Ainda não há, contudo, previsão de quando o governo vai enviar a sua proposta de reforma administrativa para o Congresso. Afinal, o assunto foi postergado no fim do ano passado por conta dessa questão da estabilidade; no início deste ano, devido ao clima de instabilidade política que rondava a América Latina; e, depois disso, por conta da pandemia do novo coronavírus.
Guedes já confirmou, por sua vez, que o assunto segue na pauta e deve ser retomada pelo governo Bolsonaro. Nesta terça-feira, Mitraud garantiu, em live com o mercado financeiro, que há clima para discutir o assunto no Congresso. Para ele, é possível avançar com a reforma administrativa e a tributária ao mesmo tempo. A senadora Kátia Abreu (PP-TO) também confirmou a disposição do Congresso de tratar o assunto e disse até que a proposta poderia ser aprovada no primeiro semestre do ano que vem.
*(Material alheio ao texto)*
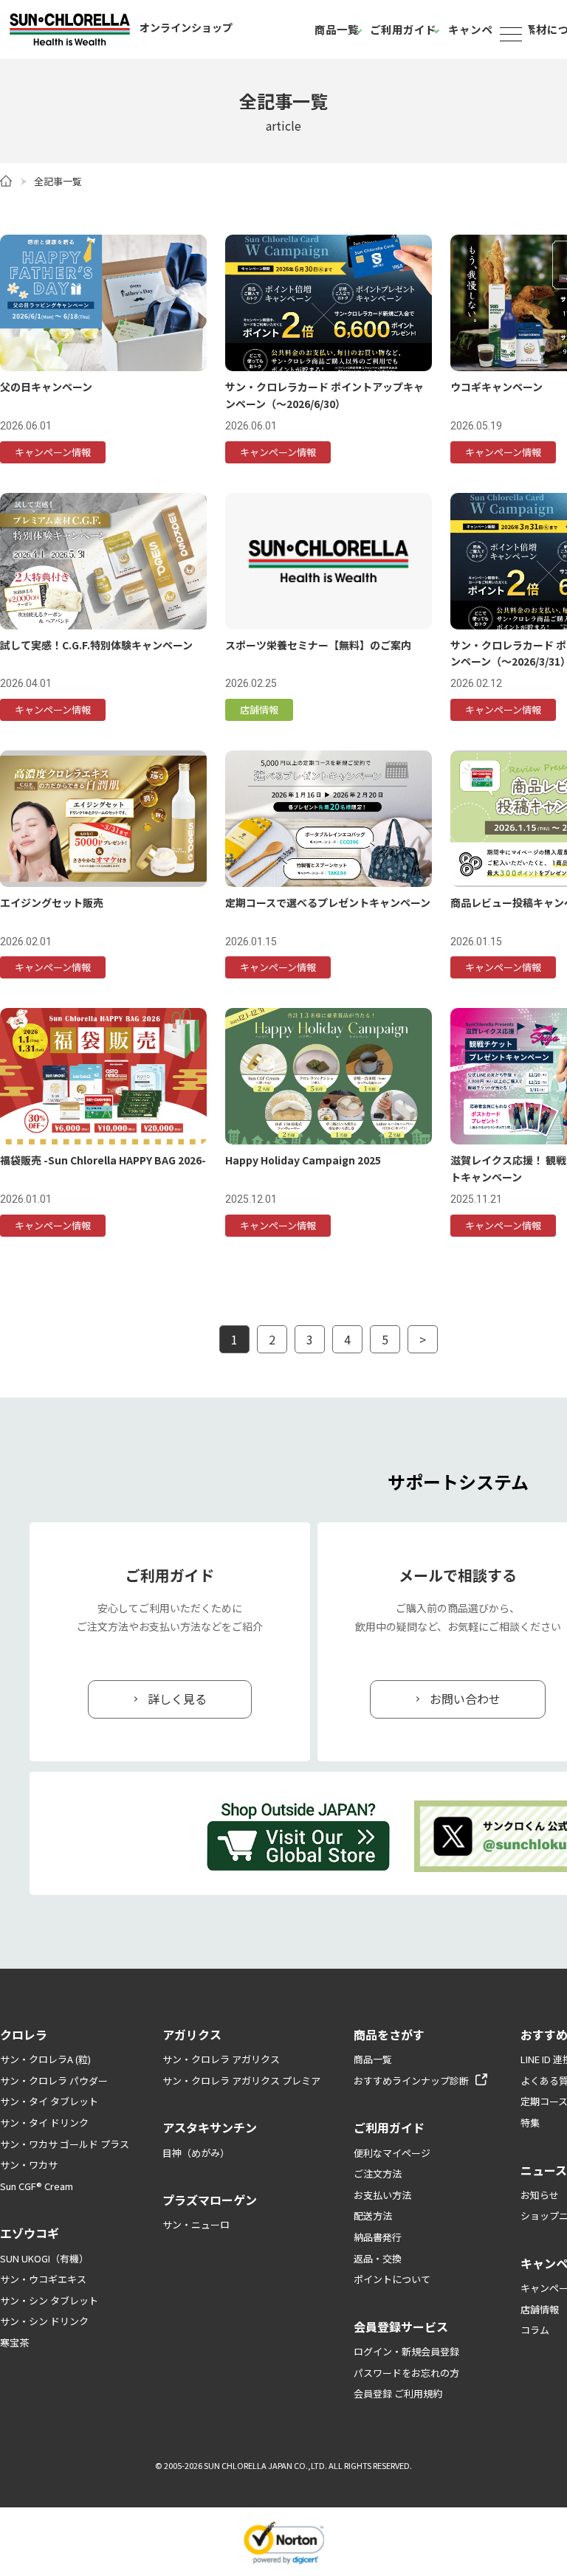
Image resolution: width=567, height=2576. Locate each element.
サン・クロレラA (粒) (45, 2059)
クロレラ (23, 2034)
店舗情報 (539, 2309)
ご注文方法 (378, 2173)
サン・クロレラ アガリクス (221, 2059)
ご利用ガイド (403, 29)
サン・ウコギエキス (43, 2279)
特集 (530, 2123)
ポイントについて (392, 2279)
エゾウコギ (29, 2233)
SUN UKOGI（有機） (44, 2258)
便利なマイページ (392, 2153)
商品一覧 (337, 29)
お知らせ (539, 2195)
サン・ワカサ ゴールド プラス (64, 2144)
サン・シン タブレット (49, 2300)
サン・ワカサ (29, 2165)
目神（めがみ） (196, 2153)
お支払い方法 (382, 2195)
Por isso, classificou como "incompreensível" o fato de o governo Bolsonaro ainda não ter apresentado a sua proposta de reforma administrativa para o Congresso.
Avaliação de desempenho
Tiago Mitraud e Kátia Abreu também defenderam nesta terça-feira a avaliação de desempenho dos servidores públicos. Eles defendem a avaliação como uma forma de garantir a eficiência do serviço público. Porém, entendem que esse processo não pode ser submetido a interesses pessoais ou políticos e, por isso, deve ser feito por meio de um comitê impessoal.
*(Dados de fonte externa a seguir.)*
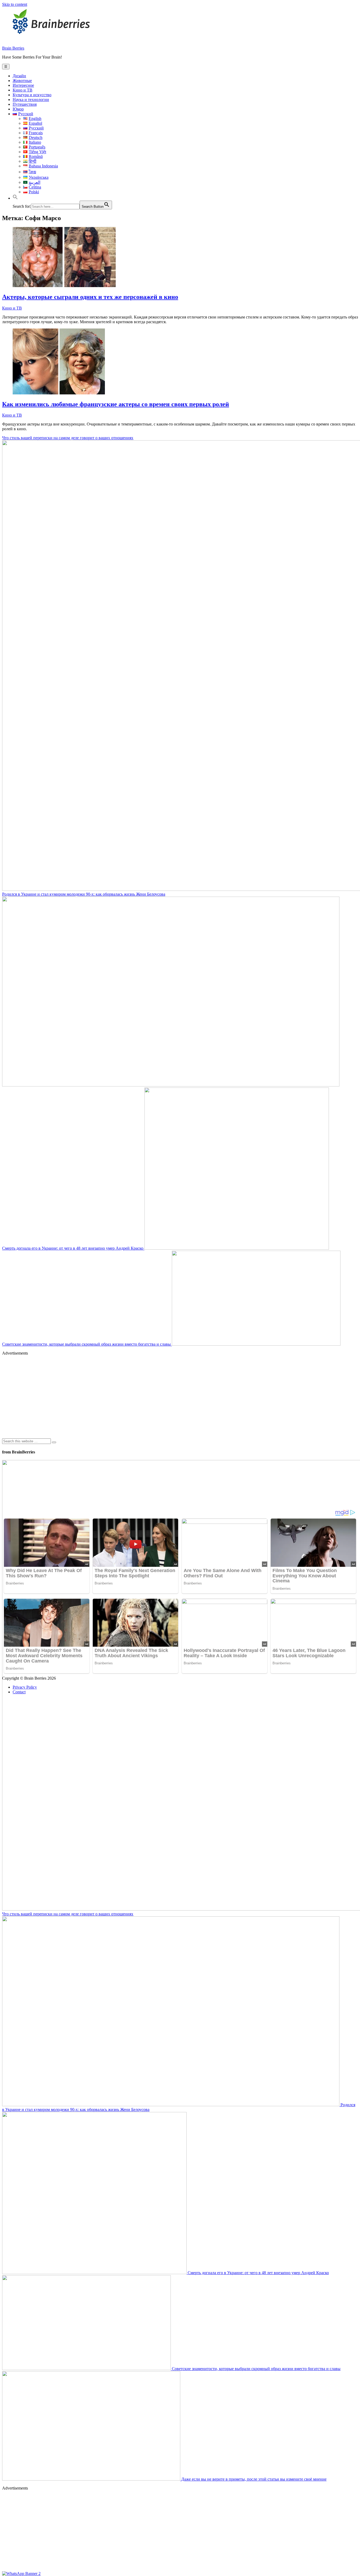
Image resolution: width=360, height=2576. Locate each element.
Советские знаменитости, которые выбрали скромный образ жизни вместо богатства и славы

"Existe um receio de que na avaliação do desempenho, dependendo da forma que for regulamentada, o servidor esteja na mão só do chefe direto e tenha que se submeter à avaliação de alguém que não tenha o interesse público em mente. Por isso, tem que criar um mecanismo que impeça a ingerência específica de determinado indivíduo que prejudique o servidor, criando um comitê que dê impessoalidade para a avaliação de desempenho", explicou Mitraud, para quem a criação de critérios objetivos para essa avaliação é um dos pleitos legítimos dos servidores na reforma administrativa.
Repercussão
Coordenador da Frente Parlamentar Mista em Defesa do Serviço Público, o deputado Professor Israel (PV-DF) lembrou, por sua vez, que não basta criar um comitê para garantir que essa avaliação seja feita de forma eficiente e objetiva. "O texto que está no Senado prevê o comitê, mas abre margem para critérios de avaliação subjetivos. Por isso, é preciso critérios objetivos para que o gestor público não possa perseguir servidores de acordo com o posicionamento partidário ou antipatias pessoais", pediu.
O Professor Israel avisou, por outro lado, que o serviço público é contra qualquer flexibilização da estabilidade e vai se posicionar contra propostas como a de Mitraud caso o assunto entre na pauta do Congresso. "O fim da estabilidade é um prejuízo para a democracia brasileira", retrucou, lembrando que a estabilidade existe para blindar o servidor de pressões políticos. "Não é um privilégio. É uma conquista da democracia, que ainda nem se consolidou direito no Brasil", concluiu.